Broad, who needed painkillers to get through the World Twenty20 this spring and was rested for England’s current one-day series against Sri Lanka, said this month he wanted to continue in all formats but Newell, who is also Nottinghamshire’s director of cricket, said he thought the player would accept giving up one, even if it means relinquishing the prestige of being an England captain.
“I think he will get his head around that,” Newell said. “He is ambitious, but captaincy in a longer form of the game, perhaps one-day cricket, remains a possibility.”
Broad, who has the current match against Durham and a Championship fixture against Sussex next week to prove his fitness before the first Test against Sri Lanka on 12 June at Lord’s, settled into his rhythm quickly with the new ball yesterday. Rain prevented any play after lunch, with Durham 78 for 2 in reply to Nottinghamshire’s 377. Broad did not bowl again after a wicketless six-over opening spell.
“I was quite impressed.
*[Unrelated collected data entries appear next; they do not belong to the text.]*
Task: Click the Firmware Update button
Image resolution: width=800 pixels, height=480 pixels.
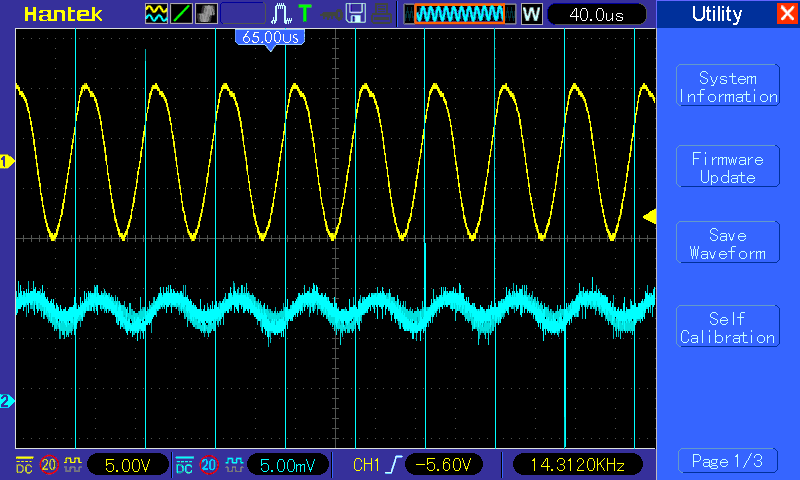Action: (728, 166)
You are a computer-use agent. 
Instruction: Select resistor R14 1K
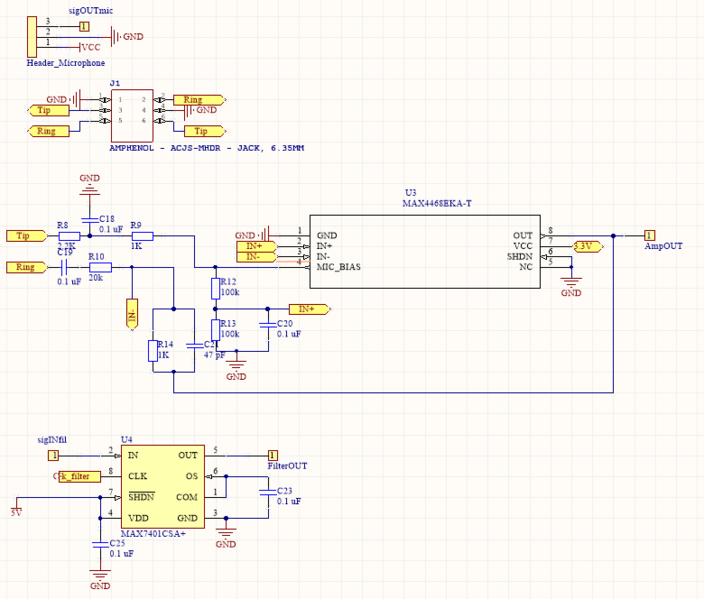[153, 350]

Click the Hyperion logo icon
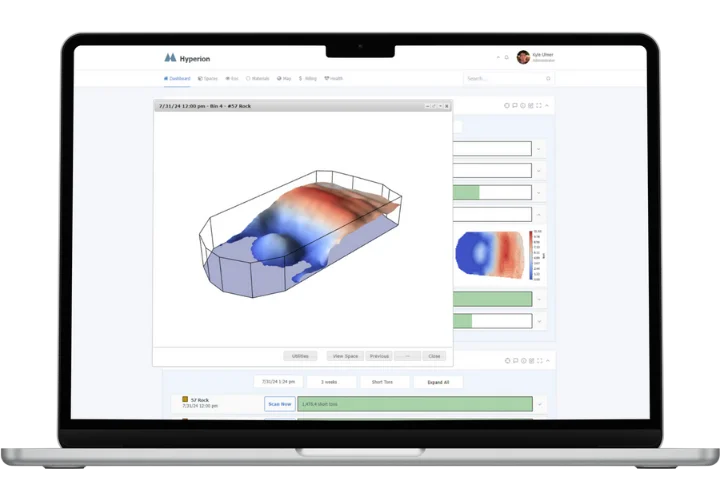[x=170, y=58]
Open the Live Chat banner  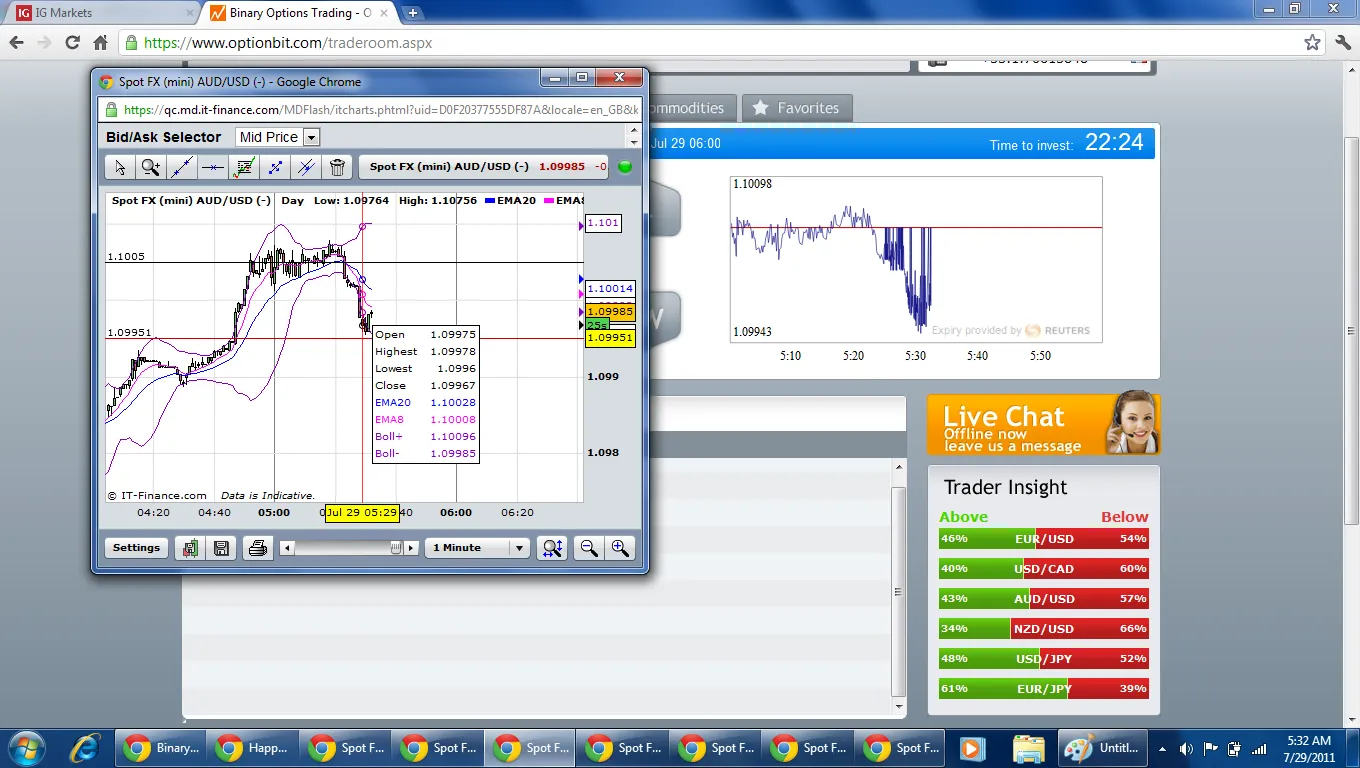coord(1043,425)
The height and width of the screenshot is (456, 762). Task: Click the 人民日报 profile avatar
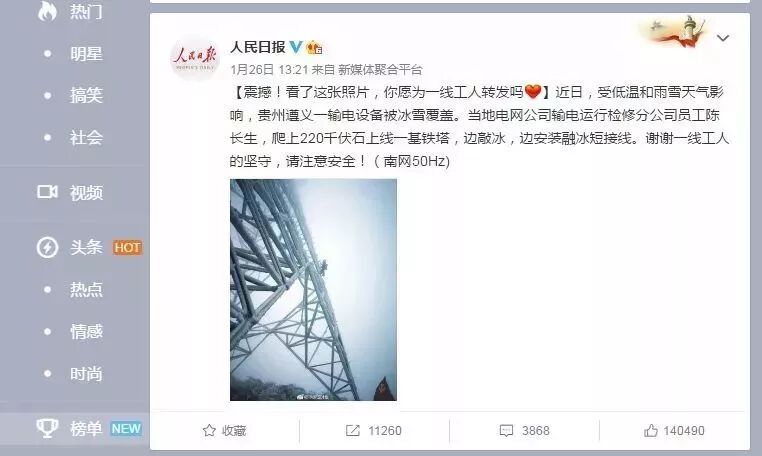pos(195,58)
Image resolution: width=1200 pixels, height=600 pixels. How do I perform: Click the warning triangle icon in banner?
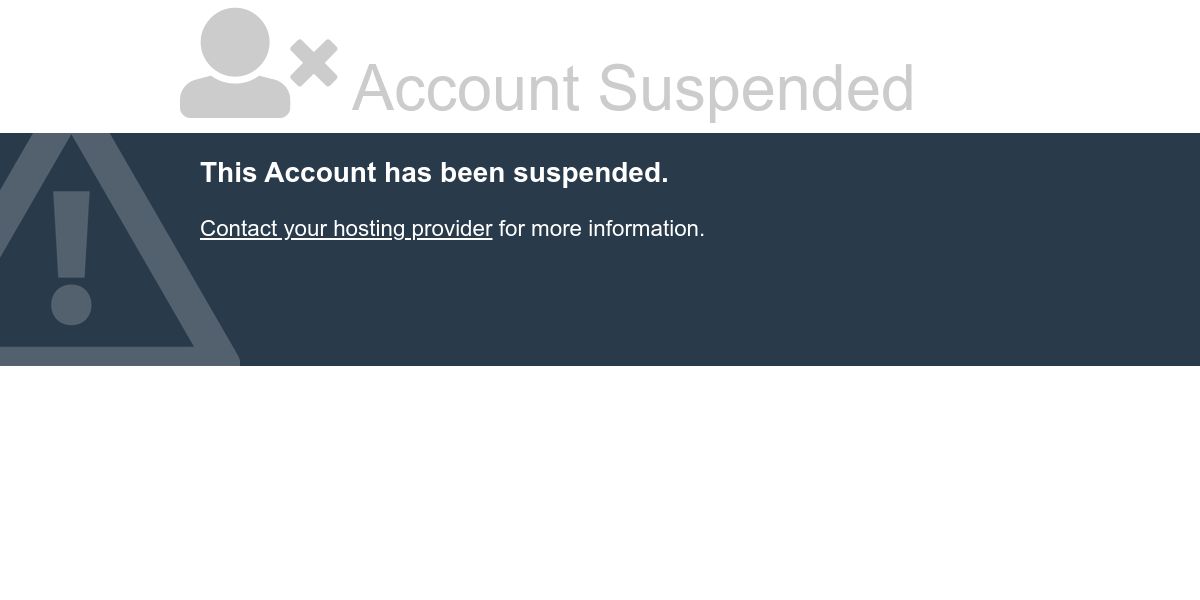(110, 249)

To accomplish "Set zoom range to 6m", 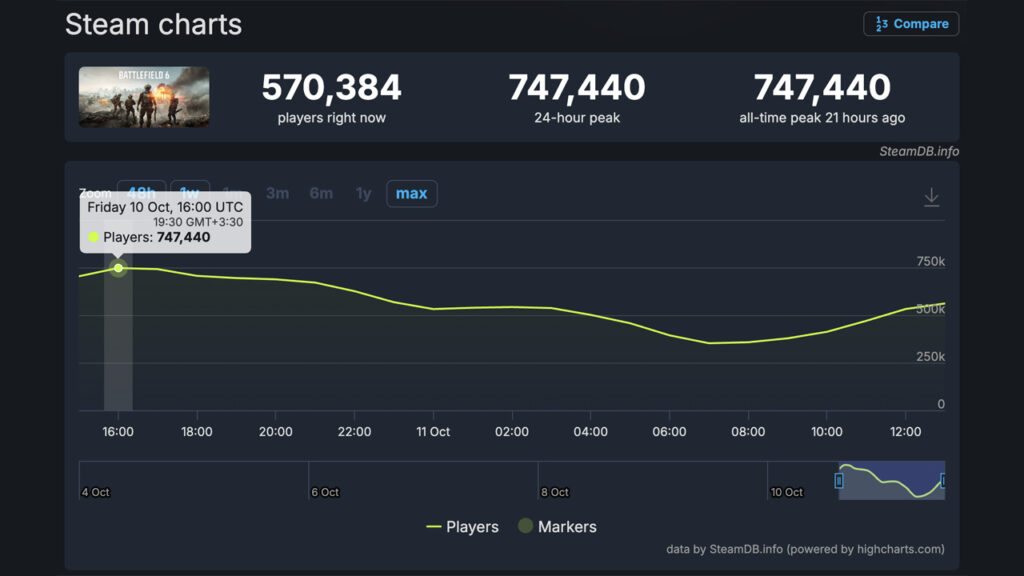I will 321,193.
He bowled the right length and swung the ball,” Newell said. “But the forecast for the next two days is poor and if he comes out of this game with only six overs he will need to bowl a lot at Hove.”
Newell said the same applied to all-rounder Ben Stokes, who is also making his comeback in this match after a broken wrist.
“Ben has that bit of magic, he makes things happen,” Newell said. “He is a real competitor and once he is fully fit, as a fourth seamer he gives England what Shane Watson gives to Australia. Durham play Middlesex next and we will be looking at how much cricket he can get in.
“After the winter, the first Test against Sri Lanka is a massive game for England and you have to go in with people who are 100 per cent fit.”